** The problem **
Please copy out all lines of the entries that contain the word "agent".

** Material to process **
* * *

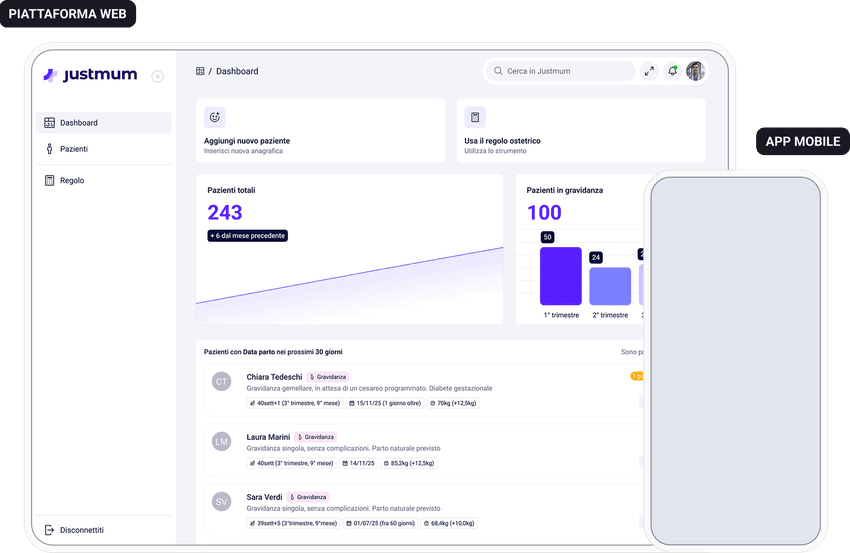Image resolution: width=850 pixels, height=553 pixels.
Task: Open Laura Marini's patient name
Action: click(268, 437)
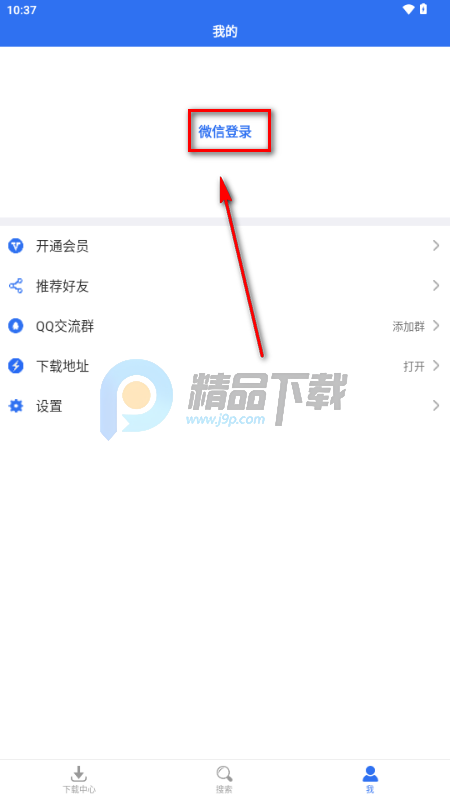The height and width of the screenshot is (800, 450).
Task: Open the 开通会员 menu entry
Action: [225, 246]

* * *

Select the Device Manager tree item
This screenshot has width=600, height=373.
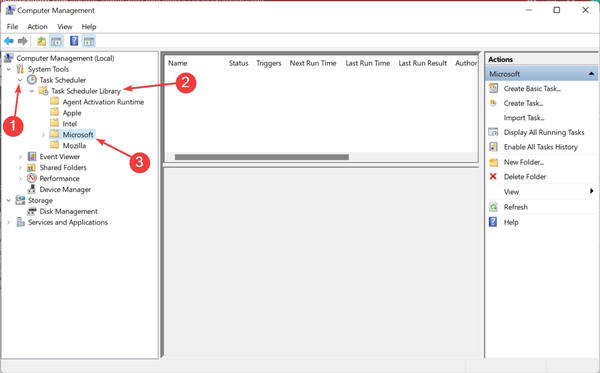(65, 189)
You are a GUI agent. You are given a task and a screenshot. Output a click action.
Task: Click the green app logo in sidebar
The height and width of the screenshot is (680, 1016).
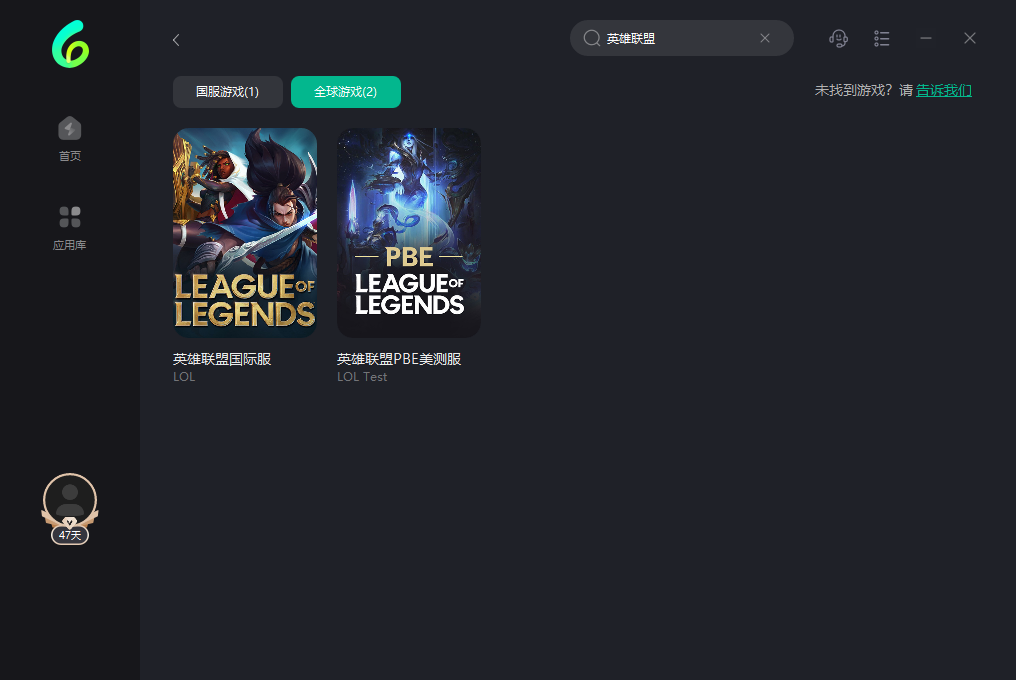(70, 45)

* * *

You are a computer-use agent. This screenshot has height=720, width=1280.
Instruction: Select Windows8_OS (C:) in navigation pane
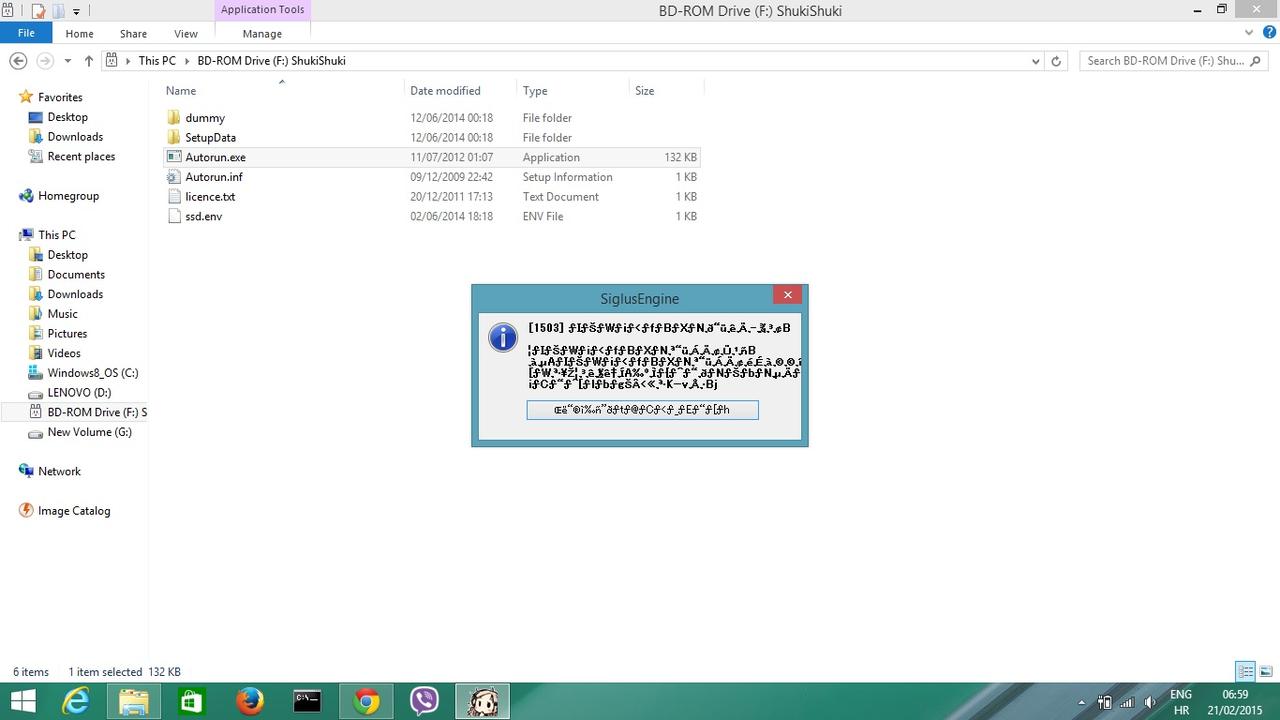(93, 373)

* * *

** Output of the exercise **
You are a GUI agent. You are given a task and a screenshot. Output a click action.
You are a computer-use agent. This screenshot has height=720, width=1280.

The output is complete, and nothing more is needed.